John Leonard kept us anglophones up to date on global literature via such entertaining compilations of his reviews as When the Kissing Had to Stop, but he’s dead. (I note that an anthology of his essays has just been published.) Pico Iyer’s Tropical Classical was illuminating with regard to currents in global literature, but Iyer seems to have moved on to other interests—or maybe it just hasn’t occurred to me to do a web search for his uncollected book reviews.

I am working my way through The Global Contemporary and the Rise of New Art Worlds, a brand-new volume based on an exhibition in Karlsruhe. It itemizes the 150 or so global biennials (local efforts like the Atlanta Biennale don’t count, though New Orleans’ Prospects 1 and 2 are in there) and summarizes the high points of the evolution of a global art world, from the demise of Euro-modernist provinciality in the wake of the stink over the 1984 “’Primitivism’” show and the 1989 riposte of “Magiciens de la Terre” to the proliferation of global biennials beyond the range of Venice and São Paulo and Havana’s riposte to them both. (Despite its best efforts, the Whitney Biennial is still primarily a look at what’s fashionable in New York, which is still regarded as obviously the only art world really worth caring about.)

The issue of power relations aside, one reason so much of the world’s art remains obscure even in the age of the internet is that there is simply too much of it, and too much of it is worth seeing. (It used to be axiomatic that although we might have to learn its aesthetics to address it on its own terms rather than ours, art, unlike literature, didn’t require translation; but now that so much of contemporary art is video-based or computer-based conceptualism incorporating text, it does require translation. A few years ago, an artist born in Belgrade (Beograd) and living in Zagreb, according to the web text (the book has him currently in Belgrade), made an often-reproduced piece that consisted of the slogan, “An artist who cannot speak English is no artist” since the global curators cannot read, for example, text-based art or artist's statements written in Serbian or Croatian.) I have been putting off for the past year attempting to review a thick volume documenting contemporary Indonesian art, which of course means mostly art from Java and in fact mostly from Jakarta—when they haven’t already decamped for the art capitals of Europe and North America. If I find artists represented who are working in Kalimantan or Irian Jaya, I’ll be surprised.

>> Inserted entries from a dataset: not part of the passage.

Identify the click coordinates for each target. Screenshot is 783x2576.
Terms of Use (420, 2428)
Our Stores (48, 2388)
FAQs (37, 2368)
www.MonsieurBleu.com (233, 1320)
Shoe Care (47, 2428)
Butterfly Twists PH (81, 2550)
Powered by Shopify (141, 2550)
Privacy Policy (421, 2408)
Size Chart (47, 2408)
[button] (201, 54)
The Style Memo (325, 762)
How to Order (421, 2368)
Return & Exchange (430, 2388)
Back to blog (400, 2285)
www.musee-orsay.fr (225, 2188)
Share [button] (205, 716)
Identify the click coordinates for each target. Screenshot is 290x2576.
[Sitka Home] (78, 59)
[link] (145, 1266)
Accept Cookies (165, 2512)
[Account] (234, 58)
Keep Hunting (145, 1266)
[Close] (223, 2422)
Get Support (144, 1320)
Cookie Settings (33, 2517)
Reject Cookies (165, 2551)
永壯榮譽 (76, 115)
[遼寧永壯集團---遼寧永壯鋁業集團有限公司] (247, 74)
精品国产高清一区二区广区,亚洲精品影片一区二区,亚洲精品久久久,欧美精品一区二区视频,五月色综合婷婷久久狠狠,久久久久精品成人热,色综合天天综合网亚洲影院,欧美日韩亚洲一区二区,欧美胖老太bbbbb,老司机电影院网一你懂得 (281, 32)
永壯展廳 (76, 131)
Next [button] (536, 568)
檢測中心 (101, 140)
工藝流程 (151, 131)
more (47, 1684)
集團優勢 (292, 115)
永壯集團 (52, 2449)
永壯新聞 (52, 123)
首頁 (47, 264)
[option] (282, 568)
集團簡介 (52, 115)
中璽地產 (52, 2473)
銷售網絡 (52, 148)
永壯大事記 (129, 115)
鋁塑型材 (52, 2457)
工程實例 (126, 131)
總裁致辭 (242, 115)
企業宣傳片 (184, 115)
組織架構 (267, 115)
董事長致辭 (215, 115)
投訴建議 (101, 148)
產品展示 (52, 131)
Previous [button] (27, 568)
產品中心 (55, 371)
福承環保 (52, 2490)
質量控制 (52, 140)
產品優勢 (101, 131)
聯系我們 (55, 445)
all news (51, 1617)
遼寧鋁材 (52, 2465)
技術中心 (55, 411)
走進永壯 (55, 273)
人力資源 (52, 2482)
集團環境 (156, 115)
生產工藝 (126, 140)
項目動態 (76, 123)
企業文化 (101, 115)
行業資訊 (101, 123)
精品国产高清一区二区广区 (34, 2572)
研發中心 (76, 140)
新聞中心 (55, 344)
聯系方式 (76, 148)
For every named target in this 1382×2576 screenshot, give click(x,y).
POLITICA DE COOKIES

Then there is the fact that we would really like to go back and look at something a little older once in a while, and maybe even reinterpret it. Here where I live in Atlanta, the current Frida Kahlo & Diego Rivera show at the high Museum is happily supplemented by two reading rooms created by hotshot Mexico City designers, giving us an up-to-the-minute glimpse of globally attuned creativity in our usually neglected neighbor. But we also would like to reach beyond the previous century, and we do, as in the Carlos Museum’s groundbreaking show last year, “’For I Am the Black Jaguar,’” a survey of the role of shamanistic and visionary experience in the art of the ancient Americas.

This illustrates the other problem with keeping up with global art; you can view digital reproductions online (and even download or stream videos and project them at the scale at which they were intended to be seen), but except for video and digital media, the stuff itself has to be wrapped and shipped. In the case of video and digital media, the compatible viewing equipment isn’t always within the budget of the folks who would like to have access to the work.

And then there is the time factor; even though it takes less time to watch a video or go through an art exhibition than it does to read a novel, at some point most people have to stop long enough to earn a living, or keep up with what is going on in science, technology, politics, and maybe their own families. Not to mention acts of mercy and compassion, grocery shopping, and maybe an occasional non-artworld movie, which leads to the guilty feeling that they ought to be doing more to keep up with popular culture in their own culture and across the planet, with the stuff they can’t endure being the stuff they should be familiar with most of all.

After they have done all this, some theory-minded friend will reproach them for not having noticed the latest twist on the school of thought that was discarded with contempt by the followers of intellectual fashion only a couple of years previously.

No wonder we end up saying, “Oh, to hell with it.”